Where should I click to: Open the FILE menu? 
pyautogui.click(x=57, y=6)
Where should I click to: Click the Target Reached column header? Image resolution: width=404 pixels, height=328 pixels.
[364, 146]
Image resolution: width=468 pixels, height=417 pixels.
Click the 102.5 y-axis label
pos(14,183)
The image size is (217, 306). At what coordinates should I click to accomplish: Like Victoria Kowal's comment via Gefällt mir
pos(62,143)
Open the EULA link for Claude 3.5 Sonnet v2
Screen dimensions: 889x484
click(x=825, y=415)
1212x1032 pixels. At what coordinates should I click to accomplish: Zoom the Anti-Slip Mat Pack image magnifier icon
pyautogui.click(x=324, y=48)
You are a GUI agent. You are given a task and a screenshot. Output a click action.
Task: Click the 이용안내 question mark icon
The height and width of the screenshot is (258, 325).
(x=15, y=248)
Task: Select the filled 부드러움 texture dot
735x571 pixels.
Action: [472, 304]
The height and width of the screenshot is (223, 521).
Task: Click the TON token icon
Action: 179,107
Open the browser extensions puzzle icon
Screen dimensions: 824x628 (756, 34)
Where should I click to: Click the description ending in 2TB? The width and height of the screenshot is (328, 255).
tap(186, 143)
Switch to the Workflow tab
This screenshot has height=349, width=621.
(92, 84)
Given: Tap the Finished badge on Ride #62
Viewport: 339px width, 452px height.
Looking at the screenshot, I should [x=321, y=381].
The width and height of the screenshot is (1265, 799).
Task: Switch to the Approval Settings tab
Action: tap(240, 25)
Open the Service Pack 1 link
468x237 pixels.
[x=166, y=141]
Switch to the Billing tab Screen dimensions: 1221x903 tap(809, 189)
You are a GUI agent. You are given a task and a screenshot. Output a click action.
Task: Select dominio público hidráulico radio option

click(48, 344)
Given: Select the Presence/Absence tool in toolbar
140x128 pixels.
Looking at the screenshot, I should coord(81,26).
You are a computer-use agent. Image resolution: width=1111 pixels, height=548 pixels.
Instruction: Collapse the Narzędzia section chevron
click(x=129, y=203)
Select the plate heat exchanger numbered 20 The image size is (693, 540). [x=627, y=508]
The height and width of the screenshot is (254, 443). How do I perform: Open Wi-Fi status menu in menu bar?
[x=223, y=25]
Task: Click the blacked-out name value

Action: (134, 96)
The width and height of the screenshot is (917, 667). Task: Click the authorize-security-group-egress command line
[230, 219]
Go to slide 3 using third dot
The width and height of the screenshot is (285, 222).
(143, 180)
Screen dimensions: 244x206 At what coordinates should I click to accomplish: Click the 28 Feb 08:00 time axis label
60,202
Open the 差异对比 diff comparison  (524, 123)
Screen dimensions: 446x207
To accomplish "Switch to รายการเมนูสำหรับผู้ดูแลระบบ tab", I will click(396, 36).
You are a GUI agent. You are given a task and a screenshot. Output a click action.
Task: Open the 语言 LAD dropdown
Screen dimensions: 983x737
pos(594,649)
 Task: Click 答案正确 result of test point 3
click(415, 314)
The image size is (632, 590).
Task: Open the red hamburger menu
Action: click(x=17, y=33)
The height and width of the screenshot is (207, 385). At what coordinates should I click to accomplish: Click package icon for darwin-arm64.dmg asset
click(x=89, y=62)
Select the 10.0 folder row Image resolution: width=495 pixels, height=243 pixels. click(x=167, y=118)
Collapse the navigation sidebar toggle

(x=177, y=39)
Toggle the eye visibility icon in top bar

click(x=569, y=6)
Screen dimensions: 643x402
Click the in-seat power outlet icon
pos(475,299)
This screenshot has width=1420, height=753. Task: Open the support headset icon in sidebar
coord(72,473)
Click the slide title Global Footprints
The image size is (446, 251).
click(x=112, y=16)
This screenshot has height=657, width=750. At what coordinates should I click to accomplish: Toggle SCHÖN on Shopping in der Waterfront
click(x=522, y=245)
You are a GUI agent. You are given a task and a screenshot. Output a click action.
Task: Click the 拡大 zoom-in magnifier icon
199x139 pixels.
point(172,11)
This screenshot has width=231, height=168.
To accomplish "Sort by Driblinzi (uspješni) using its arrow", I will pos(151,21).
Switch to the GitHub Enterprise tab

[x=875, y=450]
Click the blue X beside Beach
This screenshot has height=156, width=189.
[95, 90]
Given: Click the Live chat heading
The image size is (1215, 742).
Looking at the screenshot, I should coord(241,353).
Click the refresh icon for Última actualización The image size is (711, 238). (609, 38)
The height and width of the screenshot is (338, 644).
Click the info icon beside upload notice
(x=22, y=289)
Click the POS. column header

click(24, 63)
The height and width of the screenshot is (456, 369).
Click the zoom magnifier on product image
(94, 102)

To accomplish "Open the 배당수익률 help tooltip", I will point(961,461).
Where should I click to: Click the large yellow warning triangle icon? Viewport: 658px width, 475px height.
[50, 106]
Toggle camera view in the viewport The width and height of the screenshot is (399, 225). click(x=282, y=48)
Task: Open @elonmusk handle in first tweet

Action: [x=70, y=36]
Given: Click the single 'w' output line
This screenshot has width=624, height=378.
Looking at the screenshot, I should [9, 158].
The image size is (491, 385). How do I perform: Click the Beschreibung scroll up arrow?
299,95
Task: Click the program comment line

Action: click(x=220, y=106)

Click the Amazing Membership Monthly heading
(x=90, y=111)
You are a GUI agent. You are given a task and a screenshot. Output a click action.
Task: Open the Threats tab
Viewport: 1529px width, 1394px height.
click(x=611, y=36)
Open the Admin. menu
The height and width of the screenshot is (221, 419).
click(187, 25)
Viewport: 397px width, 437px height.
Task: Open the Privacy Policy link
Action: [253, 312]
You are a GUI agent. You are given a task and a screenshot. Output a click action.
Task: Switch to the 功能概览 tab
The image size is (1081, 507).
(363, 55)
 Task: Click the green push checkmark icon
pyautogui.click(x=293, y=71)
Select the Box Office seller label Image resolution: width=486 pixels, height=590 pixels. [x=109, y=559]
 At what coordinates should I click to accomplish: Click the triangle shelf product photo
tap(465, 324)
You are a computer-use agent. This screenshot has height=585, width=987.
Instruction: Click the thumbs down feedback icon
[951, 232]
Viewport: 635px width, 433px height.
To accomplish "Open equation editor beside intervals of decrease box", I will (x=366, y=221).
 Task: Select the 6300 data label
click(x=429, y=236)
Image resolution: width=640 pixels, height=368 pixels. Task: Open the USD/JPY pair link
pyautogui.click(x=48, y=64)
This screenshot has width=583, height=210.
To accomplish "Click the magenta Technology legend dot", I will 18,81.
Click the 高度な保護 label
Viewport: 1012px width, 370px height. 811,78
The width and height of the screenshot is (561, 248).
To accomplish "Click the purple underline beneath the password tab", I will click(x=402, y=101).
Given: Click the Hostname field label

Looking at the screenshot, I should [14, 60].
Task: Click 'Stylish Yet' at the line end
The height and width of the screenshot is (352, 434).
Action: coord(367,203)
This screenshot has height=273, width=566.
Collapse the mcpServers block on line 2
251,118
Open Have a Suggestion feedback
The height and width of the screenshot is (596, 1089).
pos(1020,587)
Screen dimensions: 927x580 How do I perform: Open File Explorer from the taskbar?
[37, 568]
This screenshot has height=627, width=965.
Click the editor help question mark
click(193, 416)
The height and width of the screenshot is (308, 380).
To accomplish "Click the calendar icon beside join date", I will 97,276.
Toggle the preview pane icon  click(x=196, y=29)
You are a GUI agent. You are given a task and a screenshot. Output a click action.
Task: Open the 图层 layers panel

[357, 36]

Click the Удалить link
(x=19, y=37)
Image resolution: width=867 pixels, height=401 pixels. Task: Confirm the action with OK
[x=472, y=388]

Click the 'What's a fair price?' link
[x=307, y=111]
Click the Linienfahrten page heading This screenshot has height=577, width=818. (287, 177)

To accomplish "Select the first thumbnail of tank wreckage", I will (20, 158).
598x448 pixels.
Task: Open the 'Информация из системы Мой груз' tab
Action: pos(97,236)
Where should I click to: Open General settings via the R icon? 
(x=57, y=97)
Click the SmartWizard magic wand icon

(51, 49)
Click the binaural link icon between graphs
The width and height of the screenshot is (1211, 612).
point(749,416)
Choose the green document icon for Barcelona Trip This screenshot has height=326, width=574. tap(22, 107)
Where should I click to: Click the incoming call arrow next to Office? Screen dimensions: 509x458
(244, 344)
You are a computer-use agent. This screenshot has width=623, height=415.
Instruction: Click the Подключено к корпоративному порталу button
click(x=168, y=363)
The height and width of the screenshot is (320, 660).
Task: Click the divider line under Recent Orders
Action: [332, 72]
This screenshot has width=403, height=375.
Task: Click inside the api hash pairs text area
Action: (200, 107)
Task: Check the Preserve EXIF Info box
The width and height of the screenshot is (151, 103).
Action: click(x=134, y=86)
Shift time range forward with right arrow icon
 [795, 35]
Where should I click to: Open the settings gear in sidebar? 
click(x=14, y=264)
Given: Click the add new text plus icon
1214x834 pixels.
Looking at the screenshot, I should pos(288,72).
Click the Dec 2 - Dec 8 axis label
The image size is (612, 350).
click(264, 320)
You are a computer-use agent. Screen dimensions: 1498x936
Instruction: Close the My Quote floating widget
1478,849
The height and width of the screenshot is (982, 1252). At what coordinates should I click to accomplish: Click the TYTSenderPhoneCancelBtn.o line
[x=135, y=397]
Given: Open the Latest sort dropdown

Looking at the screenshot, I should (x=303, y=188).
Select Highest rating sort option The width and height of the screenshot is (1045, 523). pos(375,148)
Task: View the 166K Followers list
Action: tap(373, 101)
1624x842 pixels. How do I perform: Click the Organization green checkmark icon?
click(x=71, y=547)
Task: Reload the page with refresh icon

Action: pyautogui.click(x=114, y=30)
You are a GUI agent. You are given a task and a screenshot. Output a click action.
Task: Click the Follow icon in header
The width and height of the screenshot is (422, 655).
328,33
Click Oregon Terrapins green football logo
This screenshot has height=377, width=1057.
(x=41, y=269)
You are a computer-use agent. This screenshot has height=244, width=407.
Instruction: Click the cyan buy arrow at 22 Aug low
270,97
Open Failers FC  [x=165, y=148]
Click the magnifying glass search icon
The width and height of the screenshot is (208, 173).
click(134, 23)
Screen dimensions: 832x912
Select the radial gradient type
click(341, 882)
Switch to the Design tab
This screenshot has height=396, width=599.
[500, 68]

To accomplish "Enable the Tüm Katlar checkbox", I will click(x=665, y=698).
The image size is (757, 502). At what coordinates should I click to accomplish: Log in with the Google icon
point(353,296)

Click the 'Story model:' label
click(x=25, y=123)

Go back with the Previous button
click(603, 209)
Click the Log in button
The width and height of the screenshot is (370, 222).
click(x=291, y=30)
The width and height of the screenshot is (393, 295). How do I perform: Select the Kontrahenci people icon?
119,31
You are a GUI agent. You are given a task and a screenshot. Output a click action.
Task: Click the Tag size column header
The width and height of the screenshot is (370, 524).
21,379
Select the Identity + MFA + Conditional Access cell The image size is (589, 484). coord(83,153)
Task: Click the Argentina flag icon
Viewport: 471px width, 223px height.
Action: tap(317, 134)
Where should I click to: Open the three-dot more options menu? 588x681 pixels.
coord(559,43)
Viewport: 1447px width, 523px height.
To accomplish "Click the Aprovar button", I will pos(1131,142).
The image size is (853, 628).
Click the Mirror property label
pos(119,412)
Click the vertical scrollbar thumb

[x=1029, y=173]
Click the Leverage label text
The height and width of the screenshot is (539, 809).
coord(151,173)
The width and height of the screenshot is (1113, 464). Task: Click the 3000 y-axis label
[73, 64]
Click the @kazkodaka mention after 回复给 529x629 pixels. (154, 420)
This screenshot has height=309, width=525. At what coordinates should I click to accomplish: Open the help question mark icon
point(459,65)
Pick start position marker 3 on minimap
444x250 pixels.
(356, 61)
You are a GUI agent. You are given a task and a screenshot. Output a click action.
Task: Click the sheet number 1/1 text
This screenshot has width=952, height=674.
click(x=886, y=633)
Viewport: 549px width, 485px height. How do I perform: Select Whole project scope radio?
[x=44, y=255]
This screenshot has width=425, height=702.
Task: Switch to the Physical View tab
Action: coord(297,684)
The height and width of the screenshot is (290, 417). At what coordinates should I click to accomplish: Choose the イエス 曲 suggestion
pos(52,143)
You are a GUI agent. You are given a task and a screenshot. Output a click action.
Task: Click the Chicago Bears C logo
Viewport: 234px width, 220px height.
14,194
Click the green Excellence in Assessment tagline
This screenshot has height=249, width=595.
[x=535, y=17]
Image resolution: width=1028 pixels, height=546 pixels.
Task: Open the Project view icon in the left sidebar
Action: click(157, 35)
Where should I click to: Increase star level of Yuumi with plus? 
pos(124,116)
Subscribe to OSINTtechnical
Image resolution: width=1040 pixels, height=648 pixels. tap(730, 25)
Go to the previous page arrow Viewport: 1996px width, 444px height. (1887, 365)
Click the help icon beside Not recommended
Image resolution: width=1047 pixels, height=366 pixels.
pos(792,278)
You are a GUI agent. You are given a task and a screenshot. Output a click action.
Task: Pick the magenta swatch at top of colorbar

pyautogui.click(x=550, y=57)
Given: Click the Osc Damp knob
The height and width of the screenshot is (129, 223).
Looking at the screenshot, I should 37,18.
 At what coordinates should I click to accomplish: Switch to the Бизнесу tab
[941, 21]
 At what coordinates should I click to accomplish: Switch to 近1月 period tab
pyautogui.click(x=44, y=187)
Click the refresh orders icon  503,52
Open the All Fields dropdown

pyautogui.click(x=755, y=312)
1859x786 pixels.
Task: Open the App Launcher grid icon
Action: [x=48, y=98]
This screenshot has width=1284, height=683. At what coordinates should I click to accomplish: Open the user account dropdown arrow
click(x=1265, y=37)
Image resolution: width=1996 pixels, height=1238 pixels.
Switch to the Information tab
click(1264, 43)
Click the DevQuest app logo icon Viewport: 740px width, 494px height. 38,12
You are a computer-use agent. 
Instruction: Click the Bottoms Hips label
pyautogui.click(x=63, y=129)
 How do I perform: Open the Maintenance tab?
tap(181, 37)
++++
*Assignment*. Precisely reproduce the lines of the entries, beginning at the first and ending at the one containing "Task: Click the 이용안내 question mark icon". Add nothing.

*Expected answer*.
Where should I click to: Open the FILE menu? 
pyautogui.click(x=57, y=6)
Where should I click to: Click the Target Reached column header? Image resolution: width=404 pixels, height=328 pixels.
[364, 146]
Image resolution: width=468 pixels, height=417 pixels.
Click the 102.5 y-axis label
pos(14,183)
The image size is (217, 306). At what coordinates should I click to accomplish: Like Victoria Kowal's comment via Gefällt mir
pos(62,143)
Open the EULA link for Claude 3.5 Sonnet v2
Screen dimensions: 889x484
click(x=825, y=415)
1212x1032 pixels. At what coordinates should I click to accomplish: Zoom the Anti-Slip Mat Pack image magnifier icon
pyautogui.click(x=324, y=48)
You are a GUI agent. You are given a task and a screenshot. Output a click action.
Task: Click the 이용안내 question mark icon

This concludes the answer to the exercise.